An advantage the product may have under multidimensional scaling is the allowance of the product to be reversed when it comes to ranking order among the subjects. It has also shown to be robust to embedding an existing set with new stimuli as long as the new stimuli are unlike and also multidimensional scaling has also become robust when it comes to metric and finally it has got an easy interpretation, in multidimensional scaling analysis, fewer dimensions are generated as compared to factor analysis due to factor analysis including those dimensions allowing for significant amount of the total variations.
But when it comes to factor analysis with discriminate analysis, it defines dimensions which shows bigger differences between groups who pretend to ignore those dimensions of products which have got the likelihood of showing the bigger variations. It can also be used as a complementary technique to highlight the dimensions which may tend to differ before as agreed among the customers.
All the above kept into consideration, then there is a need for the company involved in the product to position the product based upon some opportunities provided.

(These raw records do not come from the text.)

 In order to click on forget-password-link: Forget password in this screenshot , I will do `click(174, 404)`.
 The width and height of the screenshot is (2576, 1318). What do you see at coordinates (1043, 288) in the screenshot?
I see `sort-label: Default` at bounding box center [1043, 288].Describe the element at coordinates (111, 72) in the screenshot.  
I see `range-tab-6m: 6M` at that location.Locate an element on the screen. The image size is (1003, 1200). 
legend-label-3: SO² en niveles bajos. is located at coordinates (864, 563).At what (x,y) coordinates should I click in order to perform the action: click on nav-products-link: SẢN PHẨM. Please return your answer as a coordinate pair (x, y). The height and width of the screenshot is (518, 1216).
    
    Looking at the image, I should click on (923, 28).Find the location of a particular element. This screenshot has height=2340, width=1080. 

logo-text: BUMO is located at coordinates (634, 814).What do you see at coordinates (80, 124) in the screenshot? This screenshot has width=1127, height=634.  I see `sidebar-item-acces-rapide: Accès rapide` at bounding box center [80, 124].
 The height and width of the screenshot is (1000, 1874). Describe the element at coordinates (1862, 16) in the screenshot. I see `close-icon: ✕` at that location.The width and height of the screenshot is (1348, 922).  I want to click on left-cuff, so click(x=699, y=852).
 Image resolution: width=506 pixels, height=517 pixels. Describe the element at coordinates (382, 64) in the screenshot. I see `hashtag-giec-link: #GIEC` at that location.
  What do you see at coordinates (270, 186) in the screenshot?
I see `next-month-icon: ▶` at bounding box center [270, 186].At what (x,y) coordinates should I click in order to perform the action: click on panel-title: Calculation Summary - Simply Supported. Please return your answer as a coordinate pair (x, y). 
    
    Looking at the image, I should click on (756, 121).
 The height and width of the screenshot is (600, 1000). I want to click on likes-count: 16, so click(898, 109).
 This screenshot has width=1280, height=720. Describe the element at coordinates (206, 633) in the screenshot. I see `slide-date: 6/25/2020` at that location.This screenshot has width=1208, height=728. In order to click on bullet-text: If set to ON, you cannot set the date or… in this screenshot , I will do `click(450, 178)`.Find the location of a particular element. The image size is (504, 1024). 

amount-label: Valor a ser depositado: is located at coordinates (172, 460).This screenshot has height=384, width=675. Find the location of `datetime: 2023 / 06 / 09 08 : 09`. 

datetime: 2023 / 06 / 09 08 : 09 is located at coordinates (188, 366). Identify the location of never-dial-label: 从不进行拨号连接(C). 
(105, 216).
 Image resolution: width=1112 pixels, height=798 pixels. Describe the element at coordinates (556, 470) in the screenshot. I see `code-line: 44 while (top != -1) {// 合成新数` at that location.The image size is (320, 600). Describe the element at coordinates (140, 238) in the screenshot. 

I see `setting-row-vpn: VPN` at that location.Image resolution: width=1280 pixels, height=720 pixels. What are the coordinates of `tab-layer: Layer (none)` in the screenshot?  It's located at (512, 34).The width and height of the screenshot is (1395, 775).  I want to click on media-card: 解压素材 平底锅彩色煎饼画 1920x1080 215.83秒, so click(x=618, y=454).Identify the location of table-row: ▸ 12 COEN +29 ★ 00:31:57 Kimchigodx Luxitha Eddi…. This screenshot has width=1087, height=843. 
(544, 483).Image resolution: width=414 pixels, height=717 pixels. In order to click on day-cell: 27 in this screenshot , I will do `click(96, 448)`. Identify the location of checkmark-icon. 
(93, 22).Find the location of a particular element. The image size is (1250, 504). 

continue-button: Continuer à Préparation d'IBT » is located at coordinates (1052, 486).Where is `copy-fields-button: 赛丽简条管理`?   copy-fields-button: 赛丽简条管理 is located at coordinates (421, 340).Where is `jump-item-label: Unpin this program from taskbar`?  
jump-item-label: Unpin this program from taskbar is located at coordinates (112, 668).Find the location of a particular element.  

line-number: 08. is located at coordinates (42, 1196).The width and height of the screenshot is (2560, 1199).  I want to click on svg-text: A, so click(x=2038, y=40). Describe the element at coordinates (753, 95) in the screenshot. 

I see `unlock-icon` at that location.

First, the originator of the product should consider the customer’s need and make sure the product is available, then he should identify the strengths that are both unique and important of which he should also determine on how incase the product develops some weaknesses, on how to correct it and making it look more appealing (Kotler, et al. 2008). There is also some need to change the consumer usage patterns by including some different or adding more products in the market and finally identifying those place that determine the best target for the product.
Finally, there is need for the distribution channel so as to develop a market strategy, this are the existing distribution channel which should focus on the relationship between the consumer and the manufacturer. Another one is the trend and the emerging channels which mean new opportunities can be offered to develop competitive market and the channel powered structure whereby if the product happens to have the little brand equity, then the retailers have negotiating power over manufacturers and can capture more margins.